Chilling Fiction Books Inspired By True Stories

A24 Films

As all book-lovers know, authors will find inspiration for their work anywhere and everywhere — inventing stories from their own imaginations, basing their fiction on personal experiences, garnering inspiration from other great works of literature, and, sometimes, pulling the plot of their novels straight from the headlines of the nightly news. You never know what small detail might grab an author, leading them down a path of fiction, based on true events. And whether or not you believe that truth really is stranger than fiction, there’s no denying that fact and fiction often work hand-in-hand when it comes to writing a great novel. This list is filled with books that are based on true stories — all of them chronicling (or at least originating from) chilling, real-world incidents, and then using those facts as a jumping off point for diving into some equally-chilling (and sometimes even more chilling) fiction.

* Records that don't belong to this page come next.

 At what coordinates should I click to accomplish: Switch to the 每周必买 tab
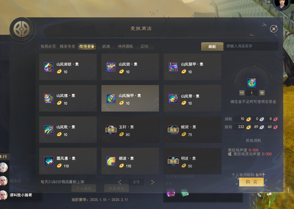pos(48,46)
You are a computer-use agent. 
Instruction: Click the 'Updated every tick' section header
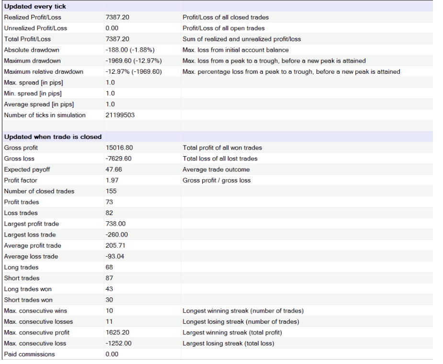34,7
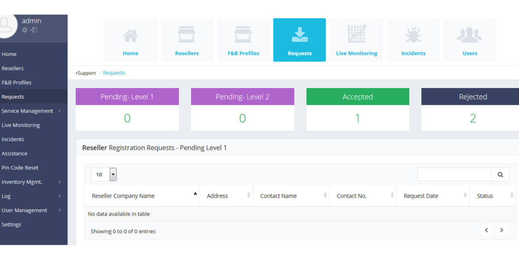The height and width of the screenshot is (260, 519).
Task: Open the Home house icon tile
Action: (x=130, y=40)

From haunting cult murders and violent shark attacks to extreme kidnappings and cold-blooded matricide, you might be surprised how many novels are based on real life crimes, tragedies, and other heart-stopping events. (Seriously, you may never look at the beach the same way again.) Check out these 10 chilling novels inspired by true stories.

'The Girls' by Emma Cline

Emma Cline’s Manson Family-inspired debut novel, The Girls, introduces readers to Evie Boyd, a 14-year-old girl who joins a cult led by a disturbing and charismatic man named Russell. The novel moves back and forth between then-teenage Evie and the person she became later in life — a grown woman who has always lived beneath the cult-inspired shadows of danger, drama, and free love, and who is haunted by the fact that not only was she was one snap judgement away from becoming someone entirely different, but she might actually miss her cult days more than she’s comfortable admitting.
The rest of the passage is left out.